**WRITTEN PROBLEM 1**. In the rows below, reproduce every line from the line with "You are a GUI" to the line with "click(x=1651, y=95)", requests included, multiplying each coordinate in the answers by 1.8 and rounding to whole numbers with halves rounded up. Omit the pictures from your output.

Re: [squid-users] squidguard not redirecting from Amos Jeffries on 2013-05-18 (squid-users)

From: Amos Jeffries <squid3_at_treenet.co.nz>
Date: Sat, 18 May 2013 20:54:43 +1200

On 18/05/2013 6:23 p.m., Helmut Hullen wrote:
> Hallo, Amos,
>
> Du meintest am 18.05.13:
>
>>>> SG has numerous problems which caused it not to do what it's
>>>> supposed to, including that "emergency" mode thing. Here are some
>>>> things to consider:
>>>> 1) a BIG blacklist is overhyped - when I had a good look at our
>>>> requirements, there was only a small percentage of those websites
>>>> we actually wanted to block, the rest were either squatting
>>>> websites or non-existent, or not relevant. Squid could blacklist
>>>> (eg ACL DENY) those websites natively with a minimum of fuss.
>>> May be - it does a good job even with these unnecessary entries.
>> If the list is that badly out of date it will also be *missing* a
>> great deal of entries.
>
> Yes - may be. But updating the list is a really simple job.
>
>>>> 2) SG has not been updated for 4 or 5 years, if that's your latest
>>>> version, you are still out of date.
>>> I can't see a big need for updating. Software really doesn't need
>>> changes ("updates") every month or so.
>> For regular software yes. But security software which has set itself
>> out as enumerating badness/goodness for a control method needs
>> constant updates.

**WRITTEN PROBLEM 2**. Carry on the squidGuard mailing list reply from where it stops.

**INPUT RECORDS**.
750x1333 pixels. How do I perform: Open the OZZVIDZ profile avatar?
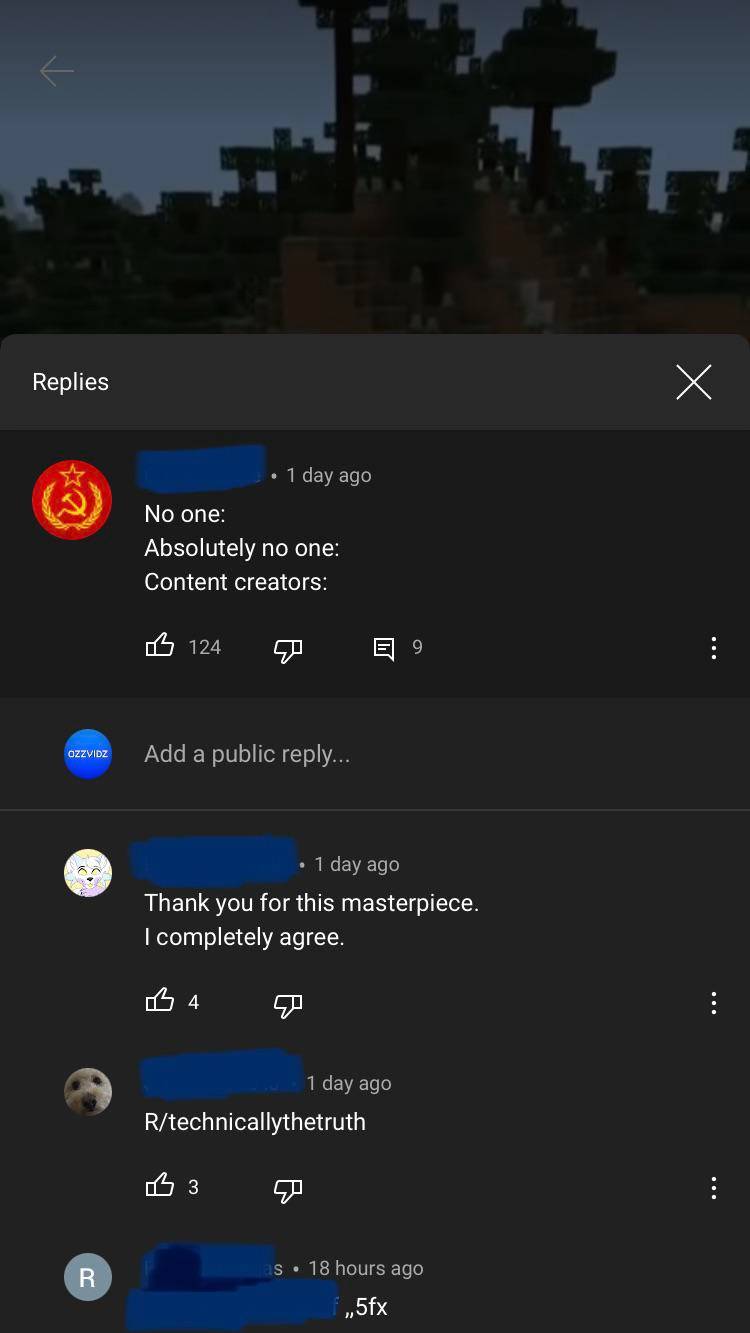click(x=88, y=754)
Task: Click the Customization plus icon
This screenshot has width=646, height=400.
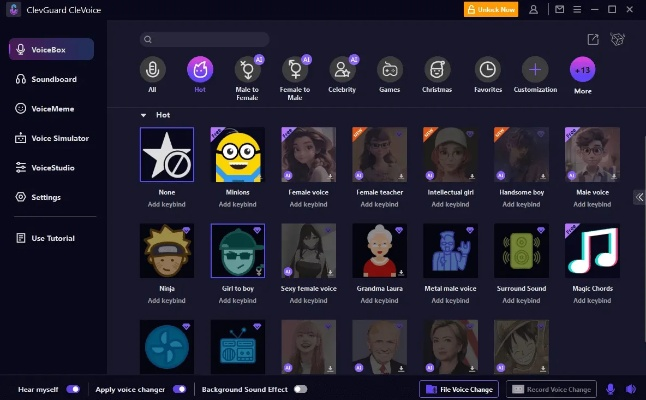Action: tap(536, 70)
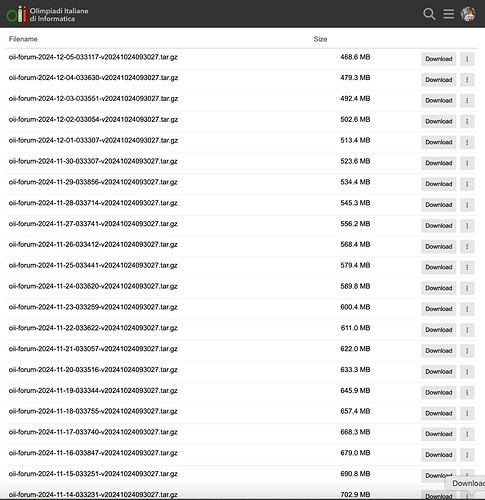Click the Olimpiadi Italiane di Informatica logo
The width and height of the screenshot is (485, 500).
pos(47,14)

---

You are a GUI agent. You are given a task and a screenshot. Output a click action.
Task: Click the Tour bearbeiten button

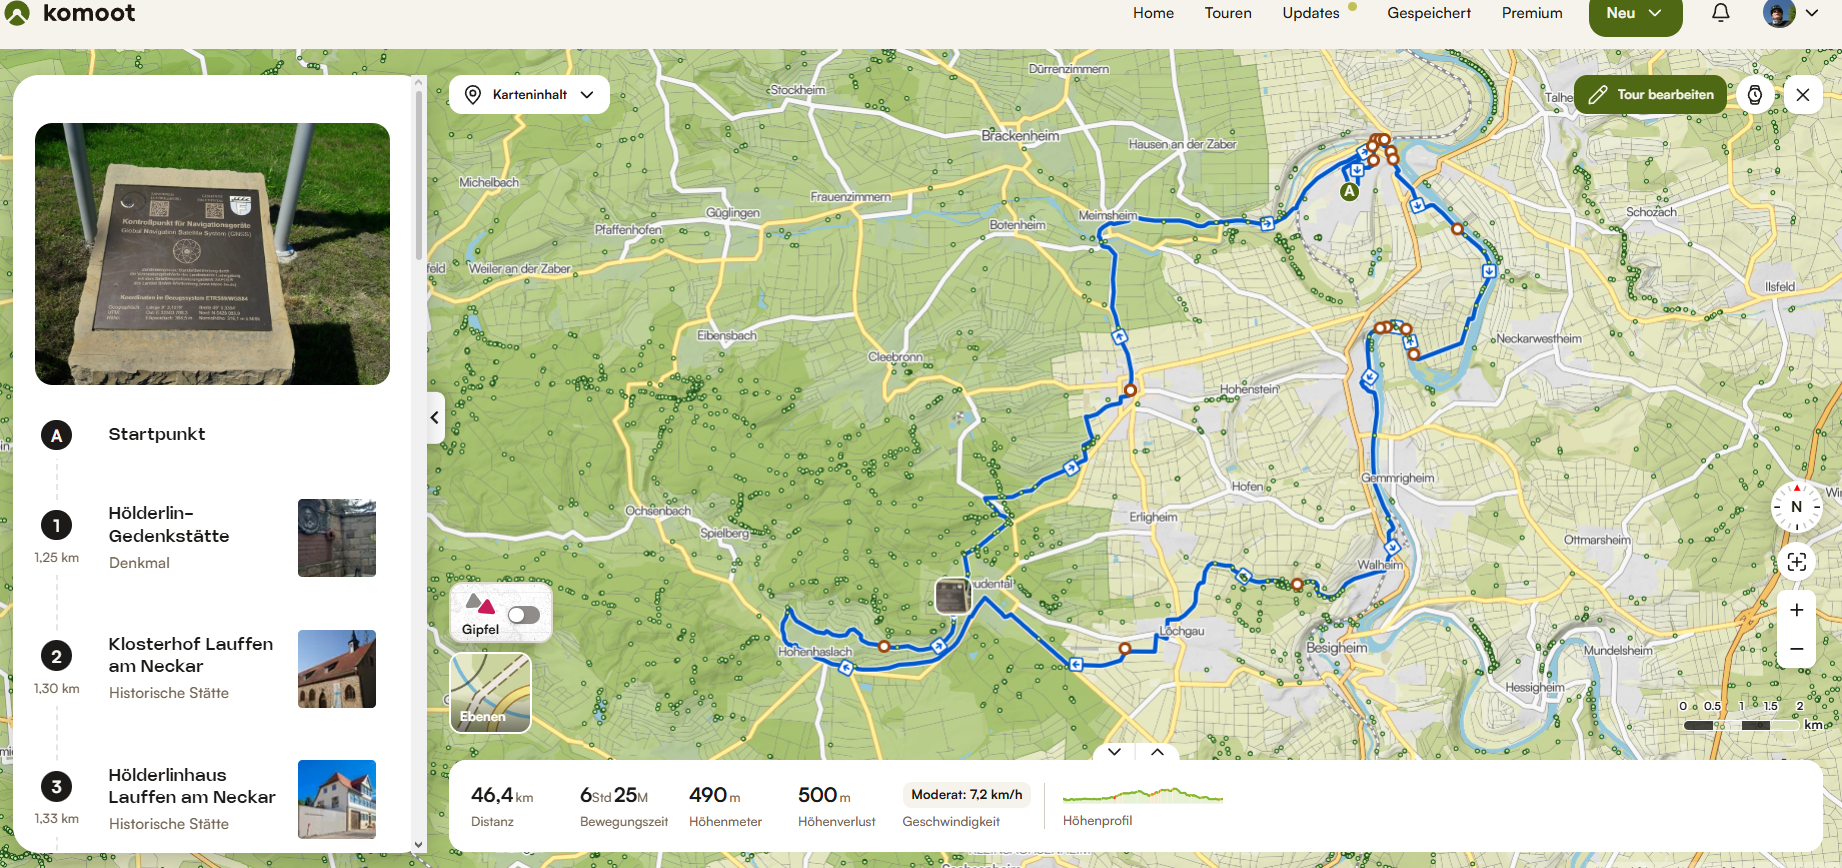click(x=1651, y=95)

**EXPECTED ANSWER 1**.
You are a GUI agent. You are given a task and a screenshot. Output a click action.
Task: Click the Tour bearbeiten button

click(x=2972, y=171)

**EXPECTED ANSWER 2**.
> May be - but "squidguard" does a really simple job: it looks into a list
> of not allowed domains and URLs and then decides wether to allow or to
> deny. That job doesn't need "constant updates".

Unfortunately it does so by forcing all the compications into Squid.

In order for SG to do that "really simple job". Squid is required to:
* manage a group of sub-processes, including all error handling when
they fail or hang.
* generate and process requests and responses in a protocol to
communicate with those sub-processes
* schedule client request handling around the delay from external
processing, including recovery on SG errors
* clone the HTTP request and perform a sub-request when redirected-to
URL is presented by SG.

Much better to have Squid doing the simple ACL task and drop all of the
above complications.

Not to mention that Markus fed back a lot of the ufdbGuard improvements
into Squid-3.2 and we now have ACLs which operate reasonably fast over
big lists of regex. Not that using big lists of regex is a great idea
anyway.

>
>>>> More to the point, you will not find much help now. or anyone to
>>>> fix it even if you could prove it's a bug.
>>> "That depends!" - I know many colleagues who use "squidguard" since
>>> years; the program doesn't need much help.
>> During which time a lot of things have progressed. Squid has gained a
>> lt of ACL types, better regex handling, better memory management, and
>> an external ACL helpers interface (which most installations of SG
>> should really be using).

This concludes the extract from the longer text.